My second chat on Monkey didn’t go much better than my first. The app told me that I was about to meet a 23-year-old girl — which, based on my short time with the app, seemed like a rarity. I was mostly being offered up a roster of dudes. However, instead of the 23-year-old American girl, my phone’s screen suddenly filled with two redheads who looked like budget Rupert Grints. They weren’t looking at the camera, but I only got to observe them for a second before the phone turned to show an unflattering angle of some portly guy with bad skin. “Hey! You’ve never seen a white dude before you fucking—“ the guy started yelling, before Monkey’s time-limit cut our conversation short.

The first person I actually talked to on Monkey assured me this was all normal. “You’ll be seeing a lot of private parts,” Al, a 24-year-old student in London, explained. When I told Al that I was a reporter trying to get a feel for Monkey, he was happy to tell me all about it, saying that he’d met some pretty interesting people in addition to all the literal and figurative dicks.

“I think there is an interesting element to meeting someone from around the world,” Al said. “We’ve never been more connected than this.”

Al had been with Monkey for awhile. He explained that he had gotten to know Monkey’s founder, Ben Pasternak, through Snapchat, back before he “got too famous for me.” Pasternak was fishing for feedback about Monkey, and Al gave him some gentle criticism about the amount of genitalia he was seeing. Monkey has since added a little policeman emoji in the upper corner of the chat screen, which can be used to easily report and block inappropriate monkey business.

It’s probably worth noting, though, that Monkey’s end user agreement, a short paragraph found in the app’s “legal” section, has multiple grammatical errors in it, and whoever wrote it just couldn’t figure out subject-verb agreement.
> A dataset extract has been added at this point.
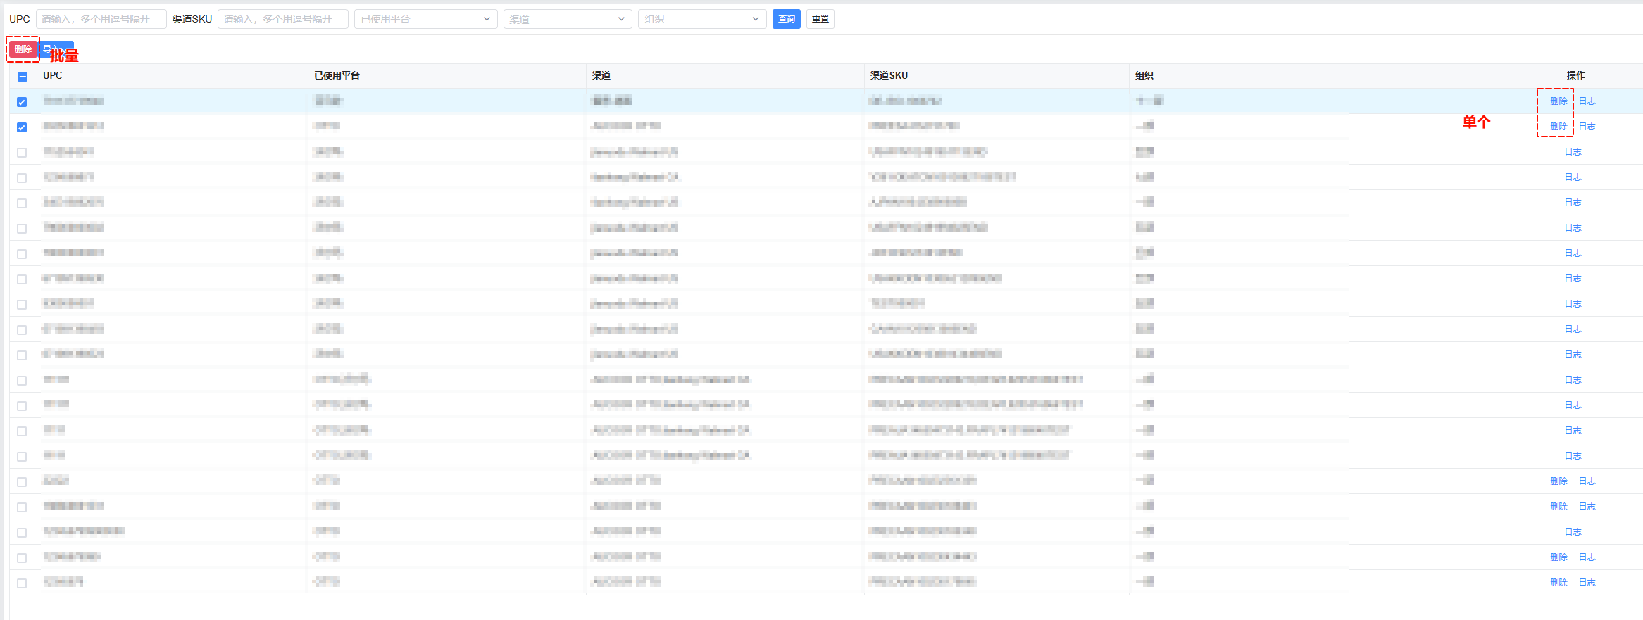The width and height of the screenshot is (1643, 620).
Task: Click the 重置 reset button
Action: tap(820, 19)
Jay, a 29-year-old from Bridgeport, Connecticut, was also just getting the hang of Monkey when we matched up, and he thought it was “pretty cool.” Jay explained that he’d started using the app because he’d gotten a text saying he should. Monkey allows users to send text invites to their friends, but Jay said he didn’t know the number that had texted him. Props to Jay, I guess, for getting a mystery text telling him to use an app he’d never heard of and just going for it.
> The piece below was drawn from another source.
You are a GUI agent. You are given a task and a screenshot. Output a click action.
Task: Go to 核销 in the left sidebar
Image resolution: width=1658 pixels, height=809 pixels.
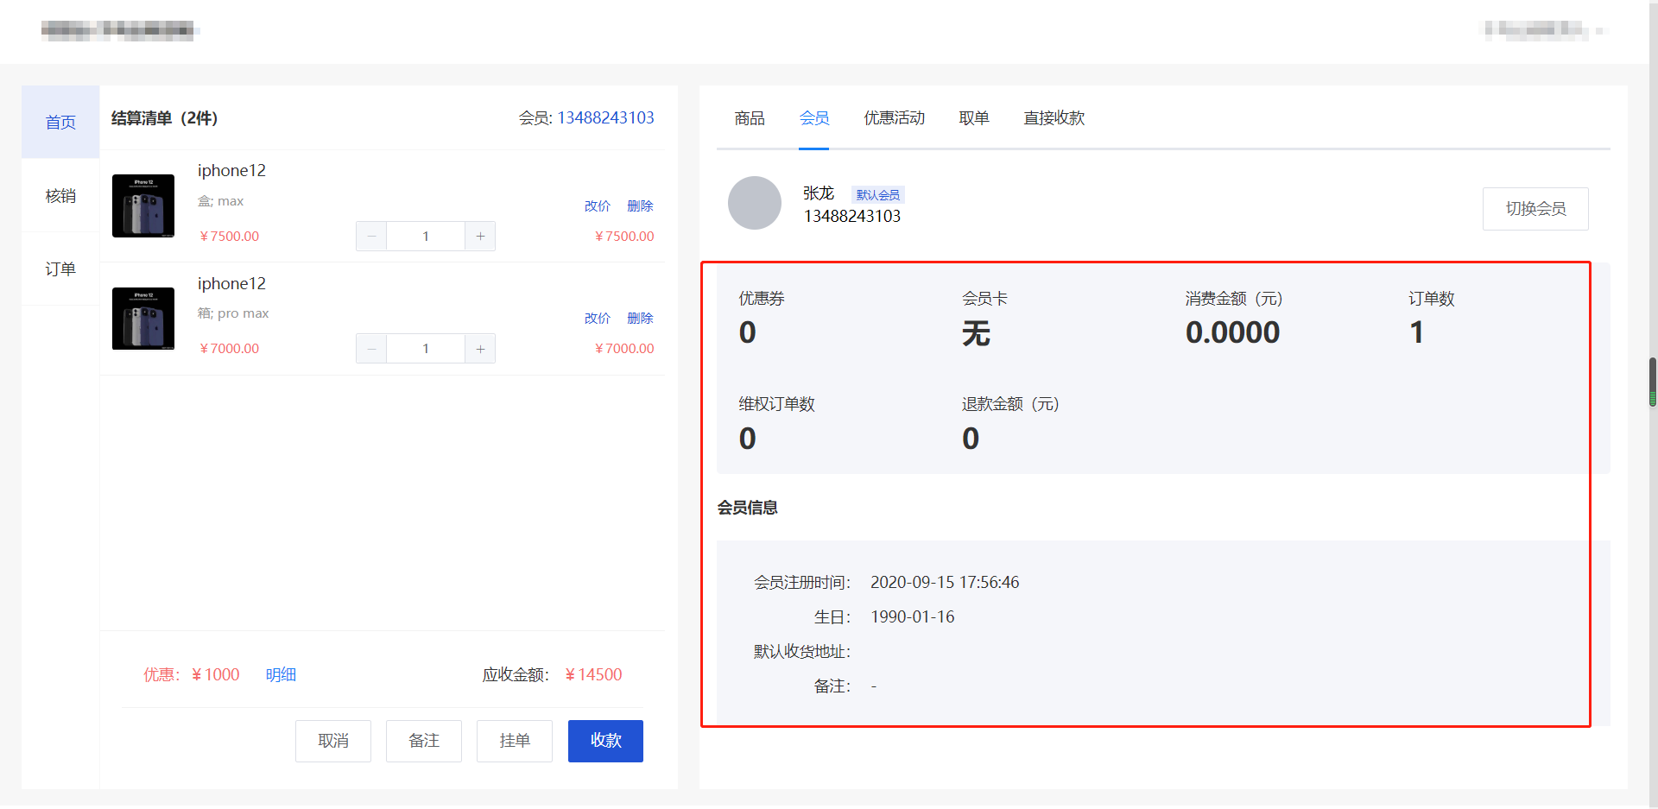60,196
Monkey is not for me. I say that not just because I don’t necessarily want to risk seeing weird dicks in order to chat with some randos, but because the app is clearly not meant for me. Monkey’s emoji-heavy aesthetic and integration with Snapchat suggest a younger target audience. I have a hunch that if I’d said my age was 16 instead of 26, I would’ve had a lot more chat options.

Maybe that’s what was missing. Maybe teens are better able to balance treating the experience like a joke while also being open to a sincere interaction than I am. To me, Monkey takes the unsavory awkwardness of Chatroulette and mixes it with the flash-in-the-pan hype of Yo. I’d rather not be a weird, creepy monkey’s uncle.